Fletcher Allen Health Care has revised its charity care policy to comply with new IRS rules with the result that some uninsured or underinsured patients will have to pay more for care they receive at the state's largest hospital.
The policy change comes in response to new IRS requirements that are part of the Affordable Care Act (ACA) for hospitals to keep their nonprofit status, according to Shannon Lonergan, Fletcher Allen's director of registration and customer service.
A recent New York Times story, which mentioned Fletcher Allen, said the policy changes are meant to encourage people to purchase insurance through the ACA-mandated exchanges.
Lonergan said the new IRS rules are more prescriptive in how discounts can be calculated, and Fletcher Allen's old policy, despite being more generous than required, did not comply with the rules' language.
Fletcher Allen typically provides $7.9 million in charity care annually, according to figures from the hospital. It reported more than $900 million in revenue on its 2012 tax filing.
Fletcher Allen will provide discounts to the uninsured and underinsured based on income.
The change, implemented April 1, will not affect people below 200 percent of the federal poverty line, that is those earning $47,700 or less for a family of four or $23,340 or less for an individual. Services for people with those incomes are free.

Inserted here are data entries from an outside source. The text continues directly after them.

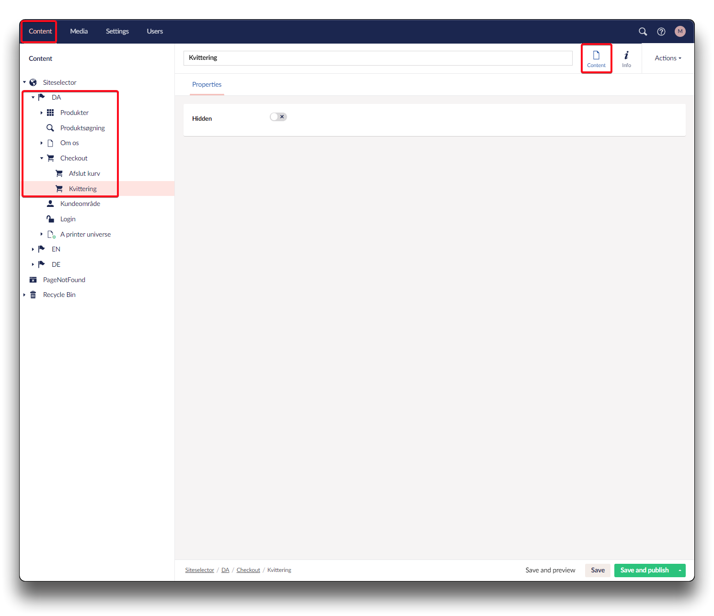This screenshot has height=616, width=714.
Task: Toggle the Hidden property switch
Action: click(278, 117)
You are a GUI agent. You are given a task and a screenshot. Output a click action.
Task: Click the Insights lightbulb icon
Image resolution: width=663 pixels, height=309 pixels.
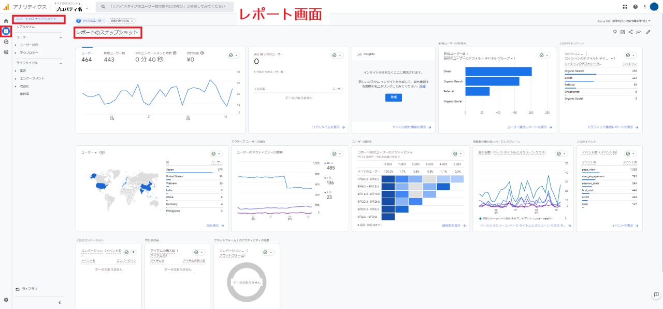(x=615, y=32)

People earning between 201 and 400 percent of the federal poverty line will pay a percentage of their bill, rather than a fixed fee of up to $1,000. The discounts range from 55 to 85 percent depending on income, with lower income people getting steeper discounts.

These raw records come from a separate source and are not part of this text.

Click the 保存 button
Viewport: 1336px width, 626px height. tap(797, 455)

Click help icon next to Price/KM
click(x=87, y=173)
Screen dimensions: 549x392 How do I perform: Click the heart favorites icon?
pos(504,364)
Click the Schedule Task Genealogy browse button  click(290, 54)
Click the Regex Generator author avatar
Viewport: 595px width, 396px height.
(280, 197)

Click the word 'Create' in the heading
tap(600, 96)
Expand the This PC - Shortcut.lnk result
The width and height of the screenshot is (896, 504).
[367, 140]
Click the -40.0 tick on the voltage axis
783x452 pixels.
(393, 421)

The hospital modeled what people who received charity care in the year prior to the new policy's implementation would pay now and found that 70 percent would be unaffected.
If the cost still imposes a financial hardship, patients can appeal to the hospital for further reductions to their bill. Lonergan did not have figures for how often those appeals are successful, but said it happens more often than not.
Patients with income that makes them ineligible for charity care can also apply for financial assistance if they face catastrophic medical bills that can result from expensive cancer treatments, severe bodily injuries or other serious illnesses. If a person's medical bills amount to 30 percent of their household income they can apply for assistance, Lonergan said.
Fletcher Allen's charity care policy is comparable to or more generous than other large nonprofit academic medical centers, said Mike Noble, the hospital's director of communications.